La Chiesa cattolica attinge abbondantemente alle risorse pubbliche dello Stato italiano: ogni anno milioni di euro vengono dirottati dal governo centrale e dagli enti locali, che si sono fatti di recente ancor più solerti. Questo tuttavia non impedisce al Vaticano pesanti incursioni nella vita pubblica del nostro paese: è pressoché impossibile che un provvedimento legislativo venga approvato senza il suo benestare; e quando accade, le resistenze della Chiesa cercano di impedirne l'applicazione. È una situazione abnorme, che trova il suo fondamento nel Concordato siglato l'11 febbraio 1929 da Pio IX con Benito Mussolini, che lo stesso pontefice aveva definito "l'uomo della Provvidenza". Quel patto venne accolto dalla Costituzione repubblicana attraverso l'articolo 7. Infine nel 1984 il Concordato fu rinnovato dall'accordo tra Craxi e Giovanni Paolo II. Oggi il trattamento privilegiato di cui gode il Vaticano non ha più alcun fondamento giuridico, argomenta Michele Ainis: l'articolo 7 era una norma provvisoria, e oggi è un farmaco scaduto.

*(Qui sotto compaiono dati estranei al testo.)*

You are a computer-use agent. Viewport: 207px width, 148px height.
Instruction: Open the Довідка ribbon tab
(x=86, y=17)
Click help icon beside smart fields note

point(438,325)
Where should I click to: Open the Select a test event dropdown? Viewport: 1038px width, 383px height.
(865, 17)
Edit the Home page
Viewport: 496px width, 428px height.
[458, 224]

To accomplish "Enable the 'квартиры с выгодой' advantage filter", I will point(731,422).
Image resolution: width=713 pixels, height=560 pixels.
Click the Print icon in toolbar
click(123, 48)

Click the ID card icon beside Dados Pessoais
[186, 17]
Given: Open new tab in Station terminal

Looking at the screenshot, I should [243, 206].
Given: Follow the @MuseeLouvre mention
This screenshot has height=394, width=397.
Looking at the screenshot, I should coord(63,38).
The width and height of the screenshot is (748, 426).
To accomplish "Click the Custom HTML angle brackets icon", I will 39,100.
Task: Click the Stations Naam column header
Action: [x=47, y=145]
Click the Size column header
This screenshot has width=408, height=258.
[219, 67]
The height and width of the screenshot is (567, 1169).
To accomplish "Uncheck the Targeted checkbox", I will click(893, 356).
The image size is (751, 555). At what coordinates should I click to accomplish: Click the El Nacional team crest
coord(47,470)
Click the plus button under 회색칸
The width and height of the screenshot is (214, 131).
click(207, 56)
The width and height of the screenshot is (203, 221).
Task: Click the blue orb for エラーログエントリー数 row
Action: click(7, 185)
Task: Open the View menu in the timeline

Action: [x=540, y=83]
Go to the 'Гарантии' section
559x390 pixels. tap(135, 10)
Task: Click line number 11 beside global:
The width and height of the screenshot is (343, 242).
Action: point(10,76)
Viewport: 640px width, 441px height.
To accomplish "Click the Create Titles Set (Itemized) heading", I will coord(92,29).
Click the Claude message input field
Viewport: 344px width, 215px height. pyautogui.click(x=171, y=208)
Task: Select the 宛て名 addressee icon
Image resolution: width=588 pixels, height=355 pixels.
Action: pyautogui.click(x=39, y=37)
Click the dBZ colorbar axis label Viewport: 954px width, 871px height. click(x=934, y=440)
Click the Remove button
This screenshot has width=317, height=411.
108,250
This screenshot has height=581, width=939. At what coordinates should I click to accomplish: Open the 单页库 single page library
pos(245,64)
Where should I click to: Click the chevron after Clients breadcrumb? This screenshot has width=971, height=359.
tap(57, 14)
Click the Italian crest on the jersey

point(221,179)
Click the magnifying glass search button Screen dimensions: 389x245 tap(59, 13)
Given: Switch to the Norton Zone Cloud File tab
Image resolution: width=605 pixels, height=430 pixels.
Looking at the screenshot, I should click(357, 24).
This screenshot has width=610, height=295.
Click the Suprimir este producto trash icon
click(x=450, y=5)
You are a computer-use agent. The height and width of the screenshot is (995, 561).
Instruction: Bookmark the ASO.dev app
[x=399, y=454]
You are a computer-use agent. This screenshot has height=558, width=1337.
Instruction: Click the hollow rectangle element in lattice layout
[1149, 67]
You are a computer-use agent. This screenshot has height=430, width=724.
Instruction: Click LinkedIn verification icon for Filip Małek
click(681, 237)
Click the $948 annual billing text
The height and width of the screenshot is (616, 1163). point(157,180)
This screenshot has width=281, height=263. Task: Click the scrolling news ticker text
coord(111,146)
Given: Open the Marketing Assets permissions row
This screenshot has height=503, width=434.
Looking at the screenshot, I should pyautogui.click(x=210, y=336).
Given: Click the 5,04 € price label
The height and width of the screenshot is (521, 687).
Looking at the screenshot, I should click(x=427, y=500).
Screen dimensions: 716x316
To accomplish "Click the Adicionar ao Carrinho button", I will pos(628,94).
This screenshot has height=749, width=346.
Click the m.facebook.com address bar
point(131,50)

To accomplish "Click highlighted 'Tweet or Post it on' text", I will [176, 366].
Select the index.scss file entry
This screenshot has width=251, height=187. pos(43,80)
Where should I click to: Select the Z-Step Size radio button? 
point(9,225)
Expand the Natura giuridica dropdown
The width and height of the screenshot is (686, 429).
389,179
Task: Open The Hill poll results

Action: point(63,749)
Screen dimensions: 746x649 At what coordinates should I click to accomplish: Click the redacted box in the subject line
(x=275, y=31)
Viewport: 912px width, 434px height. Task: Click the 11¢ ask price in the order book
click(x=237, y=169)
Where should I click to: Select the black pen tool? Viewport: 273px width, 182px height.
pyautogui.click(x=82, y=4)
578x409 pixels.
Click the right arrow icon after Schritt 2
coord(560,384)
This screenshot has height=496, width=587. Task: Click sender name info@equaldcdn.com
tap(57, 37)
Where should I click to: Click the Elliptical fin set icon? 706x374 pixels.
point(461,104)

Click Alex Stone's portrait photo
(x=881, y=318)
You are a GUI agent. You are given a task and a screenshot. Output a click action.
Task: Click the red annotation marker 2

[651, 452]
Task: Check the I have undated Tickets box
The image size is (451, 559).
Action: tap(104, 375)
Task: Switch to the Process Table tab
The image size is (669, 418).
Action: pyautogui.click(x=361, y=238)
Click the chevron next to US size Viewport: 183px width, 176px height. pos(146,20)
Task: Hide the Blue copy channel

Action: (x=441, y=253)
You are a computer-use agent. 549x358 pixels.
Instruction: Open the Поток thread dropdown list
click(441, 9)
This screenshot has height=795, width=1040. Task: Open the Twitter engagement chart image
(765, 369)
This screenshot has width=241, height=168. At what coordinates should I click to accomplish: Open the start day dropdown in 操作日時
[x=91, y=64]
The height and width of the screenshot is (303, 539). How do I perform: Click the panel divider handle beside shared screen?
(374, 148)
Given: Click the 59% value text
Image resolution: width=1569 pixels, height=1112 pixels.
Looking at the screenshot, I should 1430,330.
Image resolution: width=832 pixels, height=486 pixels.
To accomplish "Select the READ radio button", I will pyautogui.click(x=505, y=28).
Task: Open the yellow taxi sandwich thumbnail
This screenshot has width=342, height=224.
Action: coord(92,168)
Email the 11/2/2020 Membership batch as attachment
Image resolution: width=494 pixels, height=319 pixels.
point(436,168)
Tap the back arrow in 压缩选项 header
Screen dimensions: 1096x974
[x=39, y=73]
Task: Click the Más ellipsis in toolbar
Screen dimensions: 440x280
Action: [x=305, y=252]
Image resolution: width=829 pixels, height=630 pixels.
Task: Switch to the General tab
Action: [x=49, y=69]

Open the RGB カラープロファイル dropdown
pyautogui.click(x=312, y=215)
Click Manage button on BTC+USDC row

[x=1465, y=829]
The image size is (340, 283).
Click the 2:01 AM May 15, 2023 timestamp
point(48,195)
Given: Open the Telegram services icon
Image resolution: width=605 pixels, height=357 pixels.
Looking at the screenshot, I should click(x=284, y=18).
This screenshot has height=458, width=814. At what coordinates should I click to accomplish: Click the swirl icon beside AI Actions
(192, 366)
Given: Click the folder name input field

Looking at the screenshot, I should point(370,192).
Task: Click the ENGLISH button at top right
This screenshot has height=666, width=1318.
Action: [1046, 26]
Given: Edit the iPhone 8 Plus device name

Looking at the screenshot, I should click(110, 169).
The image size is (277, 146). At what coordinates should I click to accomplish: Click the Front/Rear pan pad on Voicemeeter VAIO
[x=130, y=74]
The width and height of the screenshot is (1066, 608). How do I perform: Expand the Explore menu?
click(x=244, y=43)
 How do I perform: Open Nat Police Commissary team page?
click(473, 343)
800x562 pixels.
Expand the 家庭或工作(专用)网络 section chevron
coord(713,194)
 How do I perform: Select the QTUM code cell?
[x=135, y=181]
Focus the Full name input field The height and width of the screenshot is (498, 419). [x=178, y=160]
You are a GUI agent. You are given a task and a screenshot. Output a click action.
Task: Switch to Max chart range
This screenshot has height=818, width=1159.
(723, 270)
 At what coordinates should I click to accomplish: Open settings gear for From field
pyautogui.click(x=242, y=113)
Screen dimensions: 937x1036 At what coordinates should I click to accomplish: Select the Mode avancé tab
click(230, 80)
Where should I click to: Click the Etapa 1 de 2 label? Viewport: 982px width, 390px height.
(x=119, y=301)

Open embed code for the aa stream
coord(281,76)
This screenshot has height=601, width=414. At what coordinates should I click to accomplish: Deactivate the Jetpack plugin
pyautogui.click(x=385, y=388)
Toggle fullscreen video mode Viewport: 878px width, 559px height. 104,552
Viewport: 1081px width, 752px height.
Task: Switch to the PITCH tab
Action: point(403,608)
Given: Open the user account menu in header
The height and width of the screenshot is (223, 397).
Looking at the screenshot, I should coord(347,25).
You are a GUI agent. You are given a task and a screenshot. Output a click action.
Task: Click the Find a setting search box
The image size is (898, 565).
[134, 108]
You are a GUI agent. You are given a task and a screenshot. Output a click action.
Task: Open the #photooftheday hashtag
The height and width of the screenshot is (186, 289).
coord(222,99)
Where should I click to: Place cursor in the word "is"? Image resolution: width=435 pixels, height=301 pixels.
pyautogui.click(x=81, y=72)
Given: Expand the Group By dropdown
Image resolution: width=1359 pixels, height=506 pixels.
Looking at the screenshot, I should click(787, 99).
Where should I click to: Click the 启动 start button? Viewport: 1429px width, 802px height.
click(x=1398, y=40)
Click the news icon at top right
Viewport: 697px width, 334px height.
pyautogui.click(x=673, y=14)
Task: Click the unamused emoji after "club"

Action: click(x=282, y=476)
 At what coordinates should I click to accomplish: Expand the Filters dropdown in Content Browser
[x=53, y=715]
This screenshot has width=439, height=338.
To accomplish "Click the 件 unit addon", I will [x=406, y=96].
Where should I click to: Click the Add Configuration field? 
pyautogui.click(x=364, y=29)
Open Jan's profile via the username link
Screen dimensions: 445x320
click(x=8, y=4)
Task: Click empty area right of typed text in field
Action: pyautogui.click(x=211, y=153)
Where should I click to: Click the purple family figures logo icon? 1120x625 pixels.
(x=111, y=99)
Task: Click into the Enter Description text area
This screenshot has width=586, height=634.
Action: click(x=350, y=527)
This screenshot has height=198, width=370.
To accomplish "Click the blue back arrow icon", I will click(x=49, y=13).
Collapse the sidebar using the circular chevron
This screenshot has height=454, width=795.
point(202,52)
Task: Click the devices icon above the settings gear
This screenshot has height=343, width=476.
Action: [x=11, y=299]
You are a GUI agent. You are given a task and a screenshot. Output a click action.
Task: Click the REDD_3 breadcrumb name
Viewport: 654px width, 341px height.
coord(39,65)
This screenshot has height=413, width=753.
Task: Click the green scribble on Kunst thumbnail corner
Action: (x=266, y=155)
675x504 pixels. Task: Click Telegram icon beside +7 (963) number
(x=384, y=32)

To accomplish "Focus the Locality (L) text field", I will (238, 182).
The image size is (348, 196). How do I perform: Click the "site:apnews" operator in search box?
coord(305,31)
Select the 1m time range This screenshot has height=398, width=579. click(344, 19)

Oltretutto quelle dei vertici della Chiesa si configurano come vere e proprie ingerenze di uno stato straniero nei nostri affari interni. Infine, in una società sempre più complessa, i privilegi concordatari creano inevitabilmente una disparità di trattamento rispetto a cittadini italiani che seguono altre fedi (e soprattutto a quelli che non si sentono affiliati ad alcuna chiesa).